The cutting speed during high-speed cutting is 5 to 10 times that of traditional cutting speed. The spindle speed is as high as 10,000 or even 100,000 rpm. The cutting efficiency is high and the cutting force is reduced, making it suitable for processing precision parts. However, high-speed cutting will generate a lot of cutting heat, which will affect tool life and machining accuracy. The main factors that affect cutting temperature include cutting parameters (cutting speed, cutting thickness and tool rake angle), thermal conductivity between the tool and the workpiece, and friction coefficients between the tool-chip and tool-workpiece. Cutting heat includes the shear deformation heat of the cutting layer metal, the friction extrusion deformation heat of the cutting bottom metal and the friction extrusion deformation heat on the machined surface. The power consumed by the plastic deformation of the chip is mainly converted into heat, thereby forming chip processing. hot.

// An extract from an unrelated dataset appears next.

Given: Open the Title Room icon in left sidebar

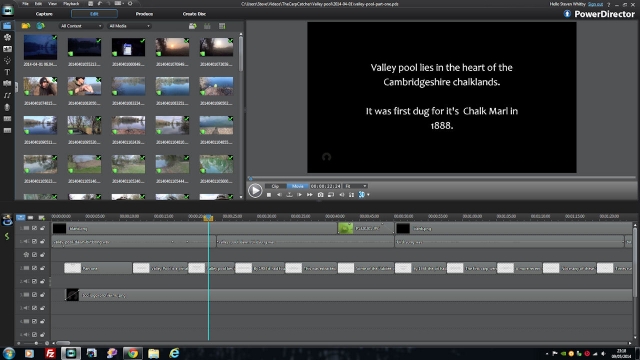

The high-speed cutting process is a complex dynamic process, including elastic-plastic deformation, large deformation and high strain rate, as well as high cutting temperature and complex friction conditions. Based on elastic-plastic large deformation analysis, the use of finite element numerical simulation methods such as thermal-stress coupling analysis and thermal elastic-plastic analysis will promote the study of thermal behavior in high-speed cutting processes. Based on three-dimensional thermal finite element modeling, the analysis of tool cutting performance for different tool materials, different processing methods and cooling methods will be the focus of future research.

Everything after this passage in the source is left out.